According to the authors, the report should not be misunderstood as being about pension funds pursuing social goals alongside financial returns, rather that “pension funds already create social infrastructure by their very nature, efficiently converting human capital into future financial capital”.
Three steps
Developed by the ICPM social infrastructure working group, a collaboration of nearly 10 pension fund leaders from around the world, the “blueprint” has three steps.
The first and third – ‘Understand & Articulate’ and ‘Measure & Manage’ – are universally applicable, while the second – ‘Take Action’ – is context-specific, dependent on factors such as pension fund size, stakeholder composition, legal frameworks, and member demographics.
The first step, according to the blueprint report, is “fundamentally about conversation”.
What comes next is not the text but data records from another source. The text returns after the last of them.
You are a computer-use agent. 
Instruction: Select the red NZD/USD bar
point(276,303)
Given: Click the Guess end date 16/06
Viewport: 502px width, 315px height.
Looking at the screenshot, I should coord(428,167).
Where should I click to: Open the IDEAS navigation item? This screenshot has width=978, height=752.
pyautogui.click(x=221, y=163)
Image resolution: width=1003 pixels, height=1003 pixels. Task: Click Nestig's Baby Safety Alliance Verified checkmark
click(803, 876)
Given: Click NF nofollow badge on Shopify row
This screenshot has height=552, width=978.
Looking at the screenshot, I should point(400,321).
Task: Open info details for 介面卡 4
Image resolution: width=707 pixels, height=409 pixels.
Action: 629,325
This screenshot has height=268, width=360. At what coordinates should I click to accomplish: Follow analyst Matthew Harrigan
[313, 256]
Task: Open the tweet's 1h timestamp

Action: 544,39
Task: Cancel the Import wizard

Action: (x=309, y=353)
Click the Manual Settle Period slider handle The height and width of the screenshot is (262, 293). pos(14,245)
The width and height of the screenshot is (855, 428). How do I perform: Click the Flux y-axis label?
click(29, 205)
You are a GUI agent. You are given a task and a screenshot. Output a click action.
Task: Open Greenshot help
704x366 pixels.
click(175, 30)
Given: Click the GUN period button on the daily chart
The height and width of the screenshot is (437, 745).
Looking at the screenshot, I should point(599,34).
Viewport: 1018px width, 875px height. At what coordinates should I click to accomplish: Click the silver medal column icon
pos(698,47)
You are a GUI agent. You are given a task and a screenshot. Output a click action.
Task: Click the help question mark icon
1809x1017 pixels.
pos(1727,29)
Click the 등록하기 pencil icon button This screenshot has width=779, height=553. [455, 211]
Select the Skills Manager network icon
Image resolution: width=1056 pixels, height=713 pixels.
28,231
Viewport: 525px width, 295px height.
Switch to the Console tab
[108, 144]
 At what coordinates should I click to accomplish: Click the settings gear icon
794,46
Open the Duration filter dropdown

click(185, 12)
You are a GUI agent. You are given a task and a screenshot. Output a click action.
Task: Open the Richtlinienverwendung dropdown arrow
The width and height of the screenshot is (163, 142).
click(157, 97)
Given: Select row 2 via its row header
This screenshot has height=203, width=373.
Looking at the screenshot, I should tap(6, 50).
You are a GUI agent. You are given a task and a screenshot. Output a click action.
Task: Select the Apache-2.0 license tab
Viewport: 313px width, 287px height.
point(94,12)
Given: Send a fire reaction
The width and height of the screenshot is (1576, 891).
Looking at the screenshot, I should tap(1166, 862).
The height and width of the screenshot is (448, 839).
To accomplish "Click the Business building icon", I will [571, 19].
“Without shared understanding and board-level commitment, efforts to expand into impact investing, extended member services, or member input and support risk being seen as peripheral activities rather than strategic priorities aligned with the pension fund’s core mission,” the report authors argue.
Investing in research, storytelling and outreach strategies to demonstrate the social value of pensions is how pension funds can “lead this conversation”, they write.
The second step in the blueprint is about the actions pension funds can take to further improve their social infrastructure. The ICPM working group organised these into three categories: impact investing, extended member services, and member engagement.
Three case studies in the report are intended to illustrate this step, one about ABP’s impact investments, another about Danish pension fund PFA’s development of comprehensive member services, and a third about Pensionfonds Detailhandel’s “mini-public” member engagement initiative.
Well-being valuation
The third step in the social infrastructure framework, meanwhile, is about measuring and reporting the social value created. According to the authors, social value metrics should appear alongside financial performance in board reporting, annual reports, and member communications.
A case study for this, according to the blueprint, is work done by think tank CANCEA with large public sector pension plans in Canada to apply well-being valuation methodology, translating member satisfaction information into monetary terms.